Abstract: SA-PO0091
Is There Any Association Between IgAN and Fibrillary Glomerulonephritis?
Session Information
- AKI: Clinical Diagnostics and Biomarkers
November 08, 2025 | Location: Exhibit Hall, Convention Center
Abstract Time: 10:00 AM - 12:00 PM
Category: Acute Kidney Injury
- 102 AKI: Clinical, Outcomes, and Trials
Authors
- Mandyam, Saikiran, Hackensack Meridian Jersey Shore University Medical Center, Neptune City, New Jersey, United States
- Patel, Viha, Hackensack Meridian Jersey Shore University Medical Center, Neptune City, New Jersey, United States
- Abdulrahman, Zeinab A., Hackensack Meridian Jersey Shore University Medical Center, Neptune City, New Jersey, United States
- Patel, Mayurkumar P., Hackensack Meridian Jersey Shore University Medical Center, Neptune City, New Jersey, United States
- Masud, Avais, Hackensack Meridian Jersey Shore University Medical Center, Neptune City, New Jersey, United States
- Mehandru, Sushil, Hackensack Meridian Jersey Shore University Medical Center, Neptune City, New Jersey, United States
Introduction
Fibrillary Glomerulonephritis is a rare form of non amyloid fibrillary glomerular deposition disease typically affecting adults aged 41 to 80 years old. This condition can present with hematuria, proteinuria, and signs of renal insufficiency.

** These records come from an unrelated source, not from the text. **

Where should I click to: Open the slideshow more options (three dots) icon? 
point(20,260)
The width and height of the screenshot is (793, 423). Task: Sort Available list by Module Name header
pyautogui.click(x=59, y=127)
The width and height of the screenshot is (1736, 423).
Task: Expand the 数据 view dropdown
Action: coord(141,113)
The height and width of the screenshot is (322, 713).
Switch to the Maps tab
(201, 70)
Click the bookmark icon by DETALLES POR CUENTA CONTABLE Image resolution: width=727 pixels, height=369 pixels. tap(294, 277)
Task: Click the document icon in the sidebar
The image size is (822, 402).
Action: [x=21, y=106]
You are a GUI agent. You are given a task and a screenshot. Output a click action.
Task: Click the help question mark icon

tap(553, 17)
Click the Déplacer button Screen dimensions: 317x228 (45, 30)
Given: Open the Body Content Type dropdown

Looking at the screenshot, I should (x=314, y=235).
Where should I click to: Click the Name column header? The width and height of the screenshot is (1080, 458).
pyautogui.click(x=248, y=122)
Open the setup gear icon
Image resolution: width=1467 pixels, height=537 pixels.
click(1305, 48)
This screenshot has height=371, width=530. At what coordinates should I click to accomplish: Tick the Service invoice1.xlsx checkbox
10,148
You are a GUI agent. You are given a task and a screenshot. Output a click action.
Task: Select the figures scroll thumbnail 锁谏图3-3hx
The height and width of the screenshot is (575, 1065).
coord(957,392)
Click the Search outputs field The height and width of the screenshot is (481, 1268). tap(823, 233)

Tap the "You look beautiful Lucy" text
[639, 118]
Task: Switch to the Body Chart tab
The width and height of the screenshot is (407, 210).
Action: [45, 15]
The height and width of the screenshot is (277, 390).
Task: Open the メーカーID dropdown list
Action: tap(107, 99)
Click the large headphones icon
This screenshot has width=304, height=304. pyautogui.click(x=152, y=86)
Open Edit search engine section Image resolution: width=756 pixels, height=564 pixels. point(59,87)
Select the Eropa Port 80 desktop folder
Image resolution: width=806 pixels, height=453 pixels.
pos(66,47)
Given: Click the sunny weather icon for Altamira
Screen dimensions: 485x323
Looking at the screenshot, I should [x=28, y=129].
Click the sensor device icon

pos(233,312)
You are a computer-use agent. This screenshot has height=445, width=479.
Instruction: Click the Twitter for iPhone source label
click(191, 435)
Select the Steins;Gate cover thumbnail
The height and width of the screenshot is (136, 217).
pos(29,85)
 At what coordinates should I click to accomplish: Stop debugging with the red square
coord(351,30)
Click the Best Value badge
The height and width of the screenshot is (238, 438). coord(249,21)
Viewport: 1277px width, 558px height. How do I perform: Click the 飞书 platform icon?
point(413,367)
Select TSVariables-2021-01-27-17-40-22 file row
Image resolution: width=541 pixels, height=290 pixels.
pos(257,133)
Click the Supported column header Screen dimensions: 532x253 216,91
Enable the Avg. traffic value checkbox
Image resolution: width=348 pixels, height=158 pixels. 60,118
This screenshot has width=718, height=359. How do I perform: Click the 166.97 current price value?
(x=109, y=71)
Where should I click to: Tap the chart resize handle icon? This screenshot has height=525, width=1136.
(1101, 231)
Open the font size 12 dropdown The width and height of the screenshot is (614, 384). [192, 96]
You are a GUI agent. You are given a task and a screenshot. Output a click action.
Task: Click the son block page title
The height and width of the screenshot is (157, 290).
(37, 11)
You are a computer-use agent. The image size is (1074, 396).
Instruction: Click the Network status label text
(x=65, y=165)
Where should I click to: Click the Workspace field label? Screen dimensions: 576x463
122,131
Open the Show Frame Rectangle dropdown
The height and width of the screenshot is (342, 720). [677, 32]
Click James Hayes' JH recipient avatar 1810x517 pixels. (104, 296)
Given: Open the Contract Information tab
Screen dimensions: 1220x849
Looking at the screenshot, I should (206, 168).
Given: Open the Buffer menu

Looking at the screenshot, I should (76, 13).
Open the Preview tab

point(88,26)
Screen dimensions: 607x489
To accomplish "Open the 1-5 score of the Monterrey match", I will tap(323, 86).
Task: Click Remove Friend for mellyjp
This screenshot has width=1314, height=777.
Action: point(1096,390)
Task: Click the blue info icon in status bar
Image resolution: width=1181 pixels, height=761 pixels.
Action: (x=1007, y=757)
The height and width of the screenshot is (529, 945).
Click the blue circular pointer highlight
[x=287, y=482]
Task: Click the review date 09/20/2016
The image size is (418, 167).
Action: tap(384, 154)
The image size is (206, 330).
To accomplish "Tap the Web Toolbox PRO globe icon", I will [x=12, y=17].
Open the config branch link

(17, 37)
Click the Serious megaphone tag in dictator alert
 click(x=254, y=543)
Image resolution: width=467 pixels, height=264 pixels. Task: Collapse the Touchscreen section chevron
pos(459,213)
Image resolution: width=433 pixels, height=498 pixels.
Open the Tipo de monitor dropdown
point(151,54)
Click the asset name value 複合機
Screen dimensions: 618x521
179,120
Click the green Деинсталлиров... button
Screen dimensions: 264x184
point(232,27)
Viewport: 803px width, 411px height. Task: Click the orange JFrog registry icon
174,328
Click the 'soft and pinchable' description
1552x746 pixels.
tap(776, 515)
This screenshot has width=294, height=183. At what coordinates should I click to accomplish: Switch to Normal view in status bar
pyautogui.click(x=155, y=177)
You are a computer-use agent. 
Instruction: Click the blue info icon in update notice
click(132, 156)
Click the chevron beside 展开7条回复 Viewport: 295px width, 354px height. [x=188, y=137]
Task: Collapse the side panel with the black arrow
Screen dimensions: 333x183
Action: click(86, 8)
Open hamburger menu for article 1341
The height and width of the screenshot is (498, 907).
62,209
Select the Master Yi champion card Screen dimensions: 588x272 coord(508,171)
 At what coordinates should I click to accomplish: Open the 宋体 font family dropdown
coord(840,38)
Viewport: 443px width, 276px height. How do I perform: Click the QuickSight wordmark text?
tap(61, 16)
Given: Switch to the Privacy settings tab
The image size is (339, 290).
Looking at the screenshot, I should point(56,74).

In this report we present a case of fibrillary glomerulonephropathy with mild activity and mild chronicity in a patient with a history of IgA nephropathy 12 years prior in remission
Case Description
A 70 year old female with past medical history including chronic kidney disease stage 3B due to IgA nephropathy/ Henoch-Schönlein purpura in remission with baseline cr of 2 mg/dl, atrial fibrillation, hypertension, and type 2 diabetes mellitus presented to the outpatient nephrology clinic for management of acute kidney injury. She has a history of biopsy proven IgA nephropathy/ Henoch-Schönlein purpura 12 years ago she was treated with steroids in remission. Upon clinic visit, her serum creatinine was 2.5mg/dl, her spot protein creatinine ratio revealed 0.5 gm protein which was at her baseline with hx of IgA nephropathy. The patient did not report any NSAID use, antibiotic use and over the counter medication use. Given the unexplained raise in creatinine we performed a repeat renal biopsy which showed diffuse mesangial proliferative glomerulonephritis consistent with fibrillary glomerulonephritis, tubular atrophy with fibrosis.
Discussion
Fibrillary glomerulonephritis and IgA nephropathy are distinct glomerular diseases with different pathologic and immunopathologic features, and there is no established direct association between the two entities. Fibrillary glomerulonephritis is characterized by the deposition of nonbranching fibrils which are typically IgG in origin. In contrast IgA nephropathy is characterized by the deposition of IgA and complement C3 in the mesangium. This case potentially highlights an incidental finding of fibrillary glomerulonephritis on repeat biopsy in a patient with known history of IgA nephropathy. While both conditions involve glomerular injury by immunoglobulins, their pathogenesis and histologic characteristics are distinct. Any association between these two conditions is yet to be determined.